AVOGARI de GENTILE Vincent Jean-Jacques: (1760-1825)
Né à Nonza. En 1779, il est cadet au Régiment Royal Corse, puis sous-lieutenant en 1786. Il passe aux Régiment des Chasseurs Corses en 1788. Il est lieutenant au 3ème Bataillon d'Infanterie Légère en 1791. En 1792, il est à la 28ème Division de Gendarmerie en Corse. Capitaine et détaché à l'Armée d'Italie en 1793. Chef d'escadron en 1795. En 1796, il officie en Corse. En 1798, il est muté à la 24ème Légion de Gendarmerie à Nîmes, puis dans le Royaume d'Italie en 1805. Colonel commandant à la 1ère Légion de Gendarmerie napolitaine en 1806. Maréchal de camp en 1808. Lieutenant général inspecteur de la Gendarmerie en 1810. Chevalier de l'Ordre de Saint Louis et de la Légion d'Honneur. Grand Cordon de l'Ordre Royal des Deux Siciles.

AVON-SOLETTI Marie-Thérèse:
Maître de conférences à l'Université Jean Monnet de Saint-Etienne en histoire du Droit, histoire des institutions publiques, histoire des idées politiques. Auteur d'une thèse Essai sur la Constitution de la Corse, en 1993, de La Corse et Pascal Paoli, paru en 1999, de La Constitution corse au XVIIIème siècle et le principe du consentement, en 2000, de Le Généralat de Pascal Paoli: l'unité d'une société et d'un gouvernement catholiques, en 2001, de Pascal Paoli et la Constitution corse: une œuvre hors du temps en 2001, de La représentation dans la Corse constitutionnelle du XVIIIème siècle, en 2002...

AYROUARD Jacques: (dix-huitième siècle)
En 1746, édition de son Recueil des plusieurs places et rades de la mer Méditerranée, dans lequel figurent les plans de plusieurs places corses (Bastia, Calvi…).

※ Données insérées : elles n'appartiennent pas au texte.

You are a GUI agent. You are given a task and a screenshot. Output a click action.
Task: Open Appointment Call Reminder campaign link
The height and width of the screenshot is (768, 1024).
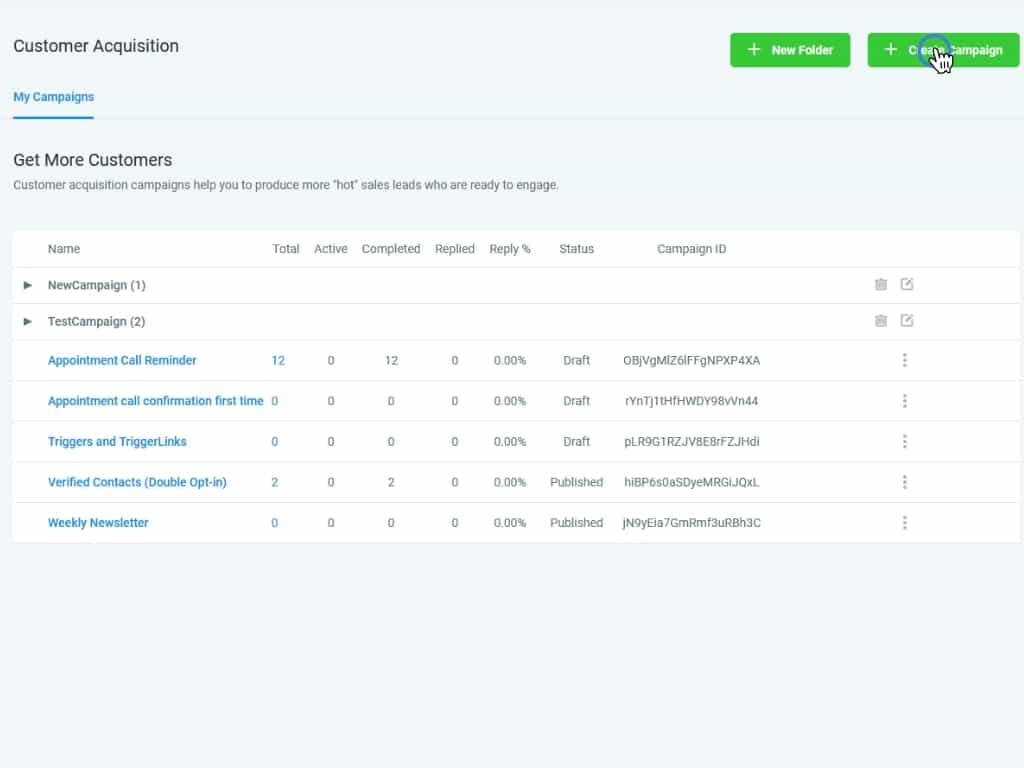pos(122,360)
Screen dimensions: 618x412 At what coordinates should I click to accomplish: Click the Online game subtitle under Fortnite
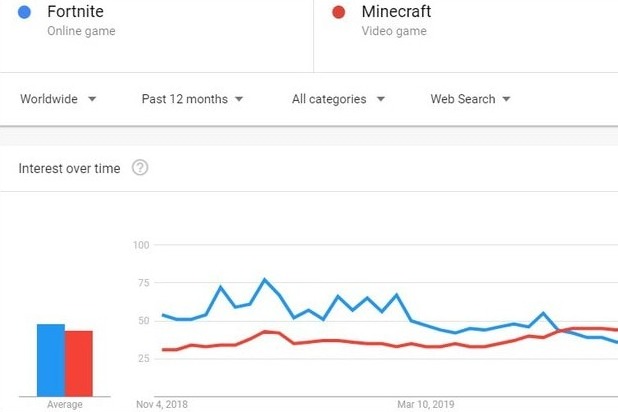point(81,31)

AZAM Barthélémy Gabriel: (vingtième siècle)
Né à Toulouse. Artiste peintre. En 1932, il adresse au Salon des Artistes Français une peinture intitulée Propriano (Corse).

AZAMBERTI Antoine-Nicolas: (1824-?)
Né à Bastia. Artiste peintre. Peintre décorateur. Son activité est attestée à Bastia jusqu'en 1893.

AZAMBERTI Vincent:
Professeur agrégé de l'université à l'IUFM de Grenoble. Il collabore au Journal de la Corse. Membre de l'Association Henri Tomasi. Il participe à l'élaboration du Dictionnaire historique de la Corse, sous la direction de Laurent Serpentini, paru en 2006.

AZNAR Guy: (?-1987)
Gendarme. En 1987, à Lucciana, route de Puretta, il est tué lors du mitraillage d'un fourgon de gendarmerie organisé par le FLNC.

AZZALE di ROMAGNA Giambattista: (seizième siècle)
Notable italien. En 1554, le maréchal de Termes l'expédie dans le nord de la Corse, avec le titre d'Auditore (magistrat). Il siégera à Corti, Tallone et Campulori. Il sera bientôt rappelé à Aiacciu, à cause de ses maladresses.

AZZO: (douzième siècle)
Premier archidiacre de Placenza. En 1120, il succède à Pietro Moriconi, comme archevêque de Pise, légat apostolique de Corse. En 1123, au Concile de Latran, où se réunissent près de mille prélats, le pape Calixte II lui enlève la consécration des évêques de Corse (confirmant ainsi sa bulle de 1118). Devant cette décision, il proteste si violemment que le pape place alors l'Eglise Corse dans la juridiction génoise.